Records to use:
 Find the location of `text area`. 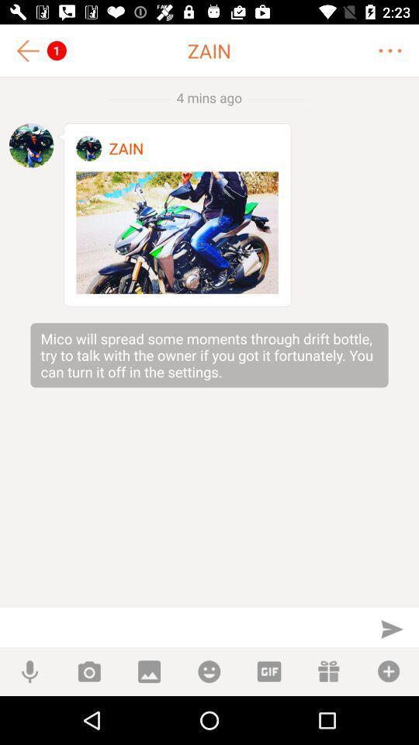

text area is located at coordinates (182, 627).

* * *

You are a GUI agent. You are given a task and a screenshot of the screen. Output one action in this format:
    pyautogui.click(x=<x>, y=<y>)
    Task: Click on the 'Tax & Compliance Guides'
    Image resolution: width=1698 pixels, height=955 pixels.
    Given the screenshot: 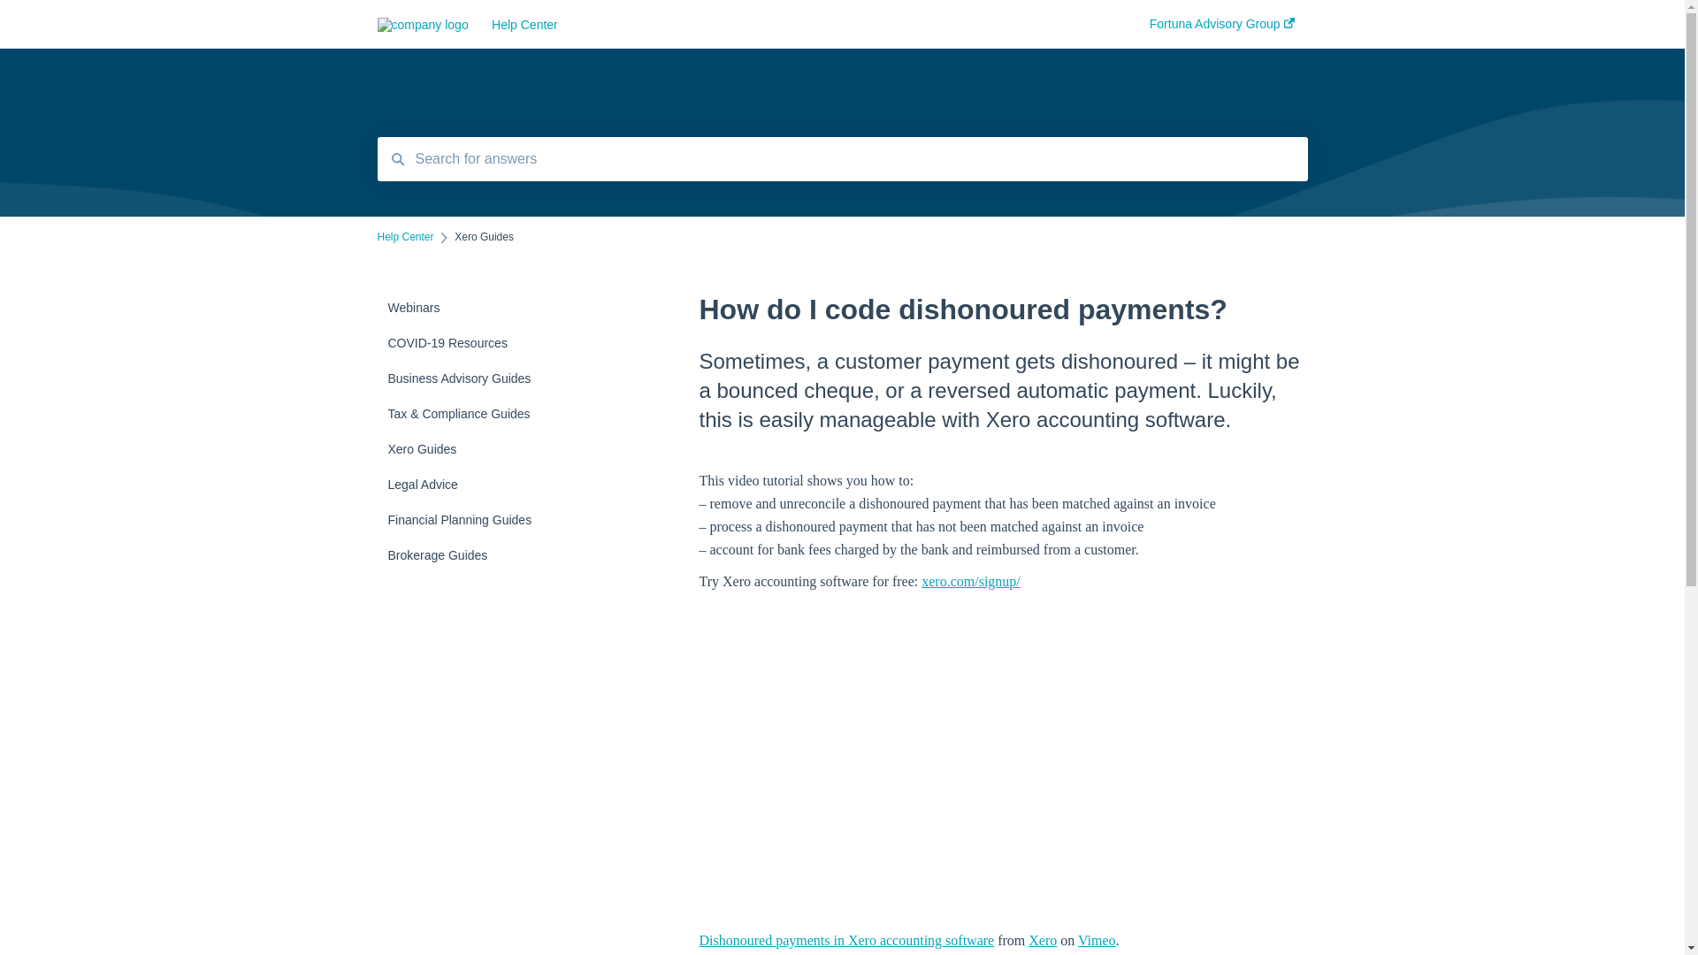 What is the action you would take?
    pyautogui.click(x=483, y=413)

Description of the task: Render everything from the line containing "You are a GUI" down to the line containing "Image resolution: width=1698" in the data above as a numbered list, leaving out any blank lines.

Solution:
1. You are a GUI agent. You are given a task and a screenshot of the screen. Output one action in this format:
2.     pyautogui.click(x=<x>, y=<y>)
3.     Task: Click on the 'Tax & Compliance Guides'
4.     Image resolution: width=1698 pixels, height=955 pixels.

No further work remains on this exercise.